Here is a clearer shot of the radiator mounting framework, showing how it takes the radiator away from interfering with the motherboard.

120mm fan for scale

The 200mm fans included with the case dwarf a 120mm fan. While three 200mm fans are included I would have liked to see 4 so that the top and front were filled without having to move them around or substitute them.

thermaltake core 71 top panel removed

To get the previous shots, the top panel was quite easily removed by pinching the clips underneath, here we can see that the buttons are not wired through but sit on top of connectors, this makes taking the panels away for work much easier, the filter is also on show here to help with handling dust at the top fans/radiator.

thermaltake core 71 front panel removed

The front panel also comes away easily, not only do we see another mesh filter for the front fans, but there is also foam for dust/noise dampening on the drive bay covers.
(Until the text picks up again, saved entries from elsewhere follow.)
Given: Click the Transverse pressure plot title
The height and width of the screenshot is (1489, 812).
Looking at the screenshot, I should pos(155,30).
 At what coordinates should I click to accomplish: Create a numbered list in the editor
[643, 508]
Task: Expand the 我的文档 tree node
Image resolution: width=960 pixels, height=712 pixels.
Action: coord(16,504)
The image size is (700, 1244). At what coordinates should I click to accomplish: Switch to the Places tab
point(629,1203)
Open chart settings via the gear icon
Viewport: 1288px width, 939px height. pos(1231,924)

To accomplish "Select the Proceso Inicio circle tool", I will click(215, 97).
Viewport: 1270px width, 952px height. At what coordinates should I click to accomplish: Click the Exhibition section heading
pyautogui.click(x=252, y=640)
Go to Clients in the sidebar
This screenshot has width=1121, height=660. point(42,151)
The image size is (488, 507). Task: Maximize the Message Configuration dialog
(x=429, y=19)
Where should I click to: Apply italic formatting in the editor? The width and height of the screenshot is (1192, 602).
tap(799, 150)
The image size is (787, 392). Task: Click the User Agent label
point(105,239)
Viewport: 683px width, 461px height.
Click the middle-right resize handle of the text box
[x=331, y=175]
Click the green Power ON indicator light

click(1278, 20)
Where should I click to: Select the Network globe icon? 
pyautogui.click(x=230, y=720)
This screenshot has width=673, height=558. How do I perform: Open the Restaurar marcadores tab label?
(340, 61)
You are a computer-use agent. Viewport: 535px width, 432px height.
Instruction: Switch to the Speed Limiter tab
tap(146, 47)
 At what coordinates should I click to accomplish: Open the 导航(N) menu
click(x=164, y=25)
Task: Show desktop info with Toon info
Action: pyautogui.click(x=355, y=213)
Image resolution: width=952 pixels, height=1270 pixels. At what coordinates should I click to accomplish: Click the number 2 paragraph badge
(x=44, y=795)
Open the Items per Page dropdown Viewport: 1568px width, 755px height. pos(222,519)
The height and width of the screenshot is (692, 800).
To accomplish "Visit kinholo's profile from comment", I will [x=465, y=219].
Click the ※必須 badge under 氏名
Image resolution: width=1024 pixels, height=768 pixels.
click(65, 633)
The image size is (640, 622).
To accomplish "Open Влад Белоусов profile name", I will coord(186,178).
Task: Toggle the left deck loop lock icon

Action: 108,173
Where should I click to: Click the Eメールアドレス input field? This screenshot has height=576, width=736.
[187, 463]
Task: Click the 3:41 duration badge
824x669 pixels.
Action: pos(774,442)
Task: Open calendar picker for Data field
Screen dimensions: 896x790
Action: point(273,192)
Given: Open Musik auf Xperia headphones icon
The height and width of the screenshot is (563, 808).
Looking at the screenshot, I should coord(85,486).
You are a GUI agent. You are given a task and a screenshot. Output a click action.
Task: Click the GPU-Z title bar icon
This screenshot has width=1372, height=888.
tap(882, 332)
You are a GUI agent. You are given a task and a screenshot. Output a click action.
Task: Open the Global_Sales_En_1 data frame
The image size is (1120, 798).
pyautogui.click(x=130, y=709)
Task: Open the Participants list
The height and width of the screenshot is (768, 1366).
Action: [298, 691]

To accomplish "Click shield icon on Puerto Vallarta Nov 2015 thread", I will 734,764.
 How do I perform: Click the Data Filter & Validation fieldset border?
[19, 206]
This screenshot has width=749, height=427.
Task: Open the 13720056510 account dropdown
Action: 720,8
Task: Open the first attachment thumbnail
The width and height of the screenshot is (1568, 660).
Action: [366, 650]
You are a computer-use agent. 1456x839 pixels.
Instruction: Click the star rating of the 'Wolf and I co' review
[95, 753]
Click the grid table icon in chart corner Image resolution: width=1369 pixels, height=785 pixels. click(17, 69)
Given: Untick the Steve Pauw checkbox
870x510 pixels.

Again the lack of attached wires for LED’s etc here is very welcome.

200mm fans

Those 200mm fans really are huge, the ones supplied with this case are only blue LED fans, so if you want more colour replacements will be needed, however this does present a problem

top controls and wiring

Here we have the buttons including fan LED and power connections for the three 200mm fans. The problem here is a warning within the manual, to only use compatible Thermaltake fans with this panel. The manual states the circuit board could be damaged if other fans were connected. This kind of restriction is unacceptable and will be scored against, there is simply no need for it.

adjustable psu mount

Back in the main chamber there is a PSU mounting bracket that is adjustable to the length of the power supply. This secures the front of the PSU for a more sturdy mounting.

removable drive bay cage

Removing four screws brings out the individual HDD caddy cages.

hdd caddy

The caddies themselves are the hot-swap server type clip in bays, making the case a good option for those who change drives on a frequent basis.

Building & Testing

The Thermaltake Core V71 offers oodles of space to build in and I found initial motherboard installation a piece of cake. Mounting the PSU was a tight fit and a little tricky with the vertical GPU mount in place, luckily this is removed easily with three screws at the back so getting more room to work is easy. The PSU front bracket needs to be adjusted for the size of the unit, the screw nearest the backplane proved to be a little fiddly to work with but once in place the PSU sits on a slightly raised platform which provides an air gap between the bottom filter and the fan, which is good for airflow.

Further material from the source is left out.